The third commissioner’s report, by one Zaccaria Pasqualigo, was less angry than Inchofer’s, but even more detailed, and ultimately the most devastating. It described the Dialogo argument by argument, pointing out errors in fact and logic, the best of which was: He tries to show that, given the earth’s immobility and the sun’s motion along the ecliptic, the apparent motion of sun spots cannot be saved. This argument is based on a premise about what de facto exists and infers a conclusion about what de facto may exist.

In other words, a tautology. What joy for a theologian to identify a tautology in Galileo’s supposedly superior reasoning!

So these three commisioners’ reports lay there on the desks of the Vatican like coffin nails, along with the nun scribe’s transcript of the first deposition. Galileo versus the evidence of his own book. An assertion under oath that black was white. It was so blatant it could even be taken as insolence, as contempt of the court. He wasn’t stupid, he must be enacting some kind of a plan—but what? And what should the Inquisition do in response?

Day after day passed in which nothing seemed to happen, while behind the scenes the machinations of the Holy Office gnawed at the situation with a grinding that was almost audible throughout the city. The accused was under arrest in the Vatican, and going nowhere. Only his single servant was allowed him. The more time that passed, the more nervous he might become concerning his supremely risky tactic, whatever it was.

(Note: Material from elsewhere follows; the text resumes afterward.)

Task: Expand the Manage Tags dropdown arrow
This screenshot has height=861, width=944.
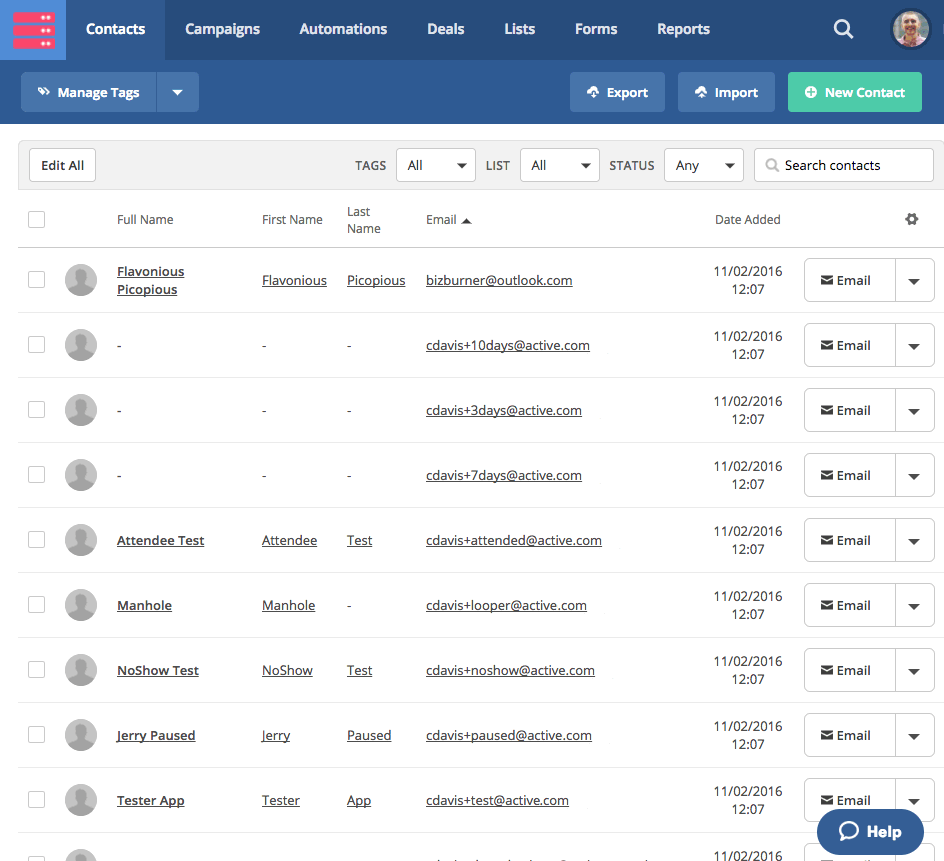Action: [177, 92]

During these suspended days, which slowly turned into weeks, Niccolini reported what he could to Cioli and Grand Duke Ferdinando. He had inquired of Maculano’s secretary what could be expected next. Maculano’s secretary had replied that the matter was being considered by His Holiness the Pope, but that Galileo was being treated in extraordinary and agreeable ways, being held in the Vatican as opposed to Castel Sant’Angelo, where those on trial before the Inquisition were usually held. They even allow his servant to wait on him, to sleep there, and what is more, to come and go as he pleases, and they allow my own servants to bring him food in his room. But Signor Galilei must have been enjoined from discussing or disclosing the contents of the cross-examination, since he did not want to say anything to us, not even whether he can or cannot speak.